RE: [xsl] Finding position of a node relative to the root instead of the parent node

Subject: RE: [xsl] Finding position of a node relative to the root instead of the parent node
From: "Cynthia DeLaria" <cdelaria@xxxxxxxxx>
Date: Mon, 22 Dec 2003 16:15:15 -0700
Answered my own question:

<xsl:stylesheet version="1.0"
xmlns:xsl="http://www.w3.org/1999/XSL/Transform";>
<xsl:output method="html" encoding="ISO-8859-1" /> <xsl:template
match="/nr"> <html> <head> <title>New Releases E-Newsletter</title>
<head> <body bgcolor="#ffffff" text="#000000" link="#023f7e"
alink="#ff0000" vlink="#023f7e"> Just print out this list.<br />
    <table width="100%">
    <xsl:variable name="halfMovies"><xsl:value-of
select="(count(//movie) div 2)" /></xsl:variable>
     <tr>
      <td valign="top" width="50%" class="body2">
      <br />
      <xsl:for-each select="//movie">
		<xsl:if test="(count(preceding::movie)+1) &lt;=
$halfMovies">
      		<b><i><xsl:value-of select="./@title" /></i></b><br />
		</xsl:if>
      </xsl:for-each>
      <br />
      </td>
      <td valign="top" width="50%" class="body2">
      <br />
      <xsl:for-each select="//movie">
		<xsl:if test="(count(preceding::movie)+1) &gt;
$halfMovies">
      		<b><i><xsl:value-of select="./@title" /></i></b><br />
		</xsl:if>
      </xsl:for-each>
      <br />
      </td>
     </tr>
    </table>
 </body>
</html>
</xsl:template>
</xsl:stylesheet>

Gives the desired result. :)

**DATA LINES**:
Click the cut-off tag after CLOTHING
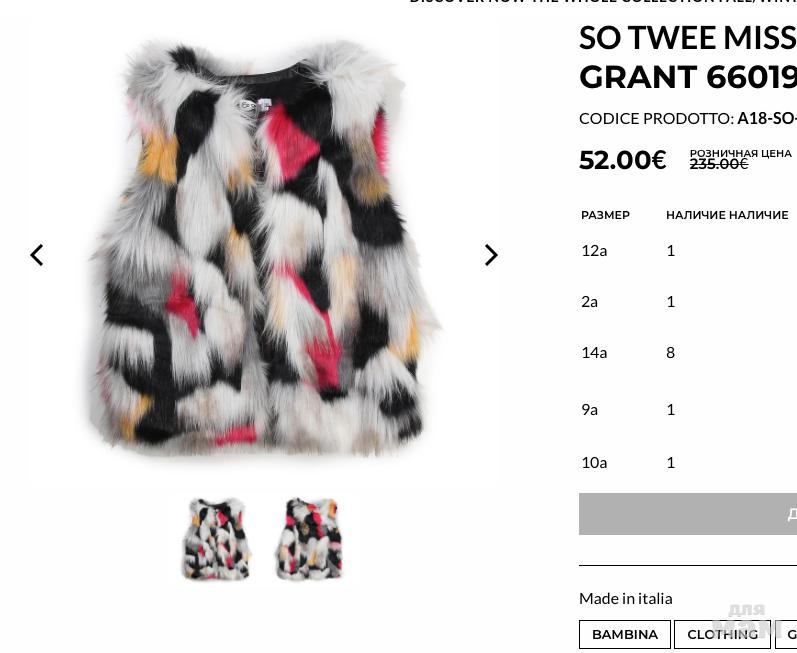The width and height of the screenshot is (797, 653). [788, 634]
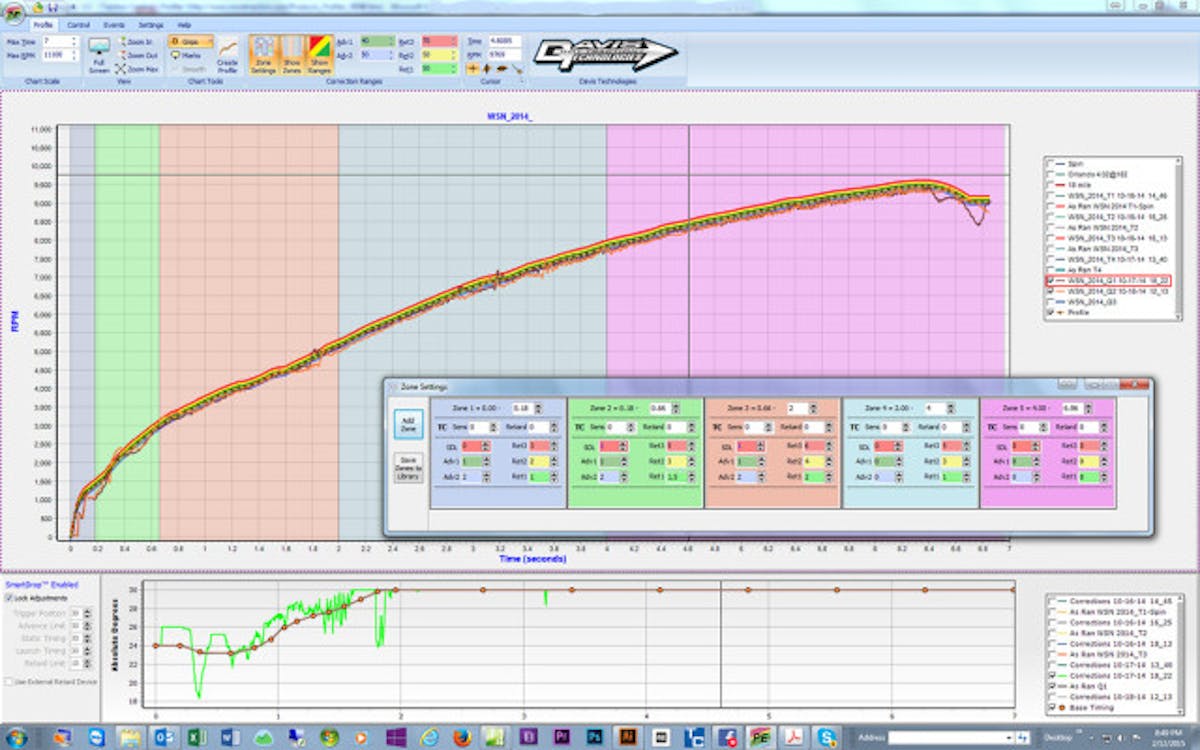Increase Max Time using its up arrow

[x=74, y=38]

**AIM**: In the XSL post, what title does the stylesheet give the HTML page it outputs? The lines have nothing to do with what is asked here.

**RESPONSE**: New Releases E-Newsletter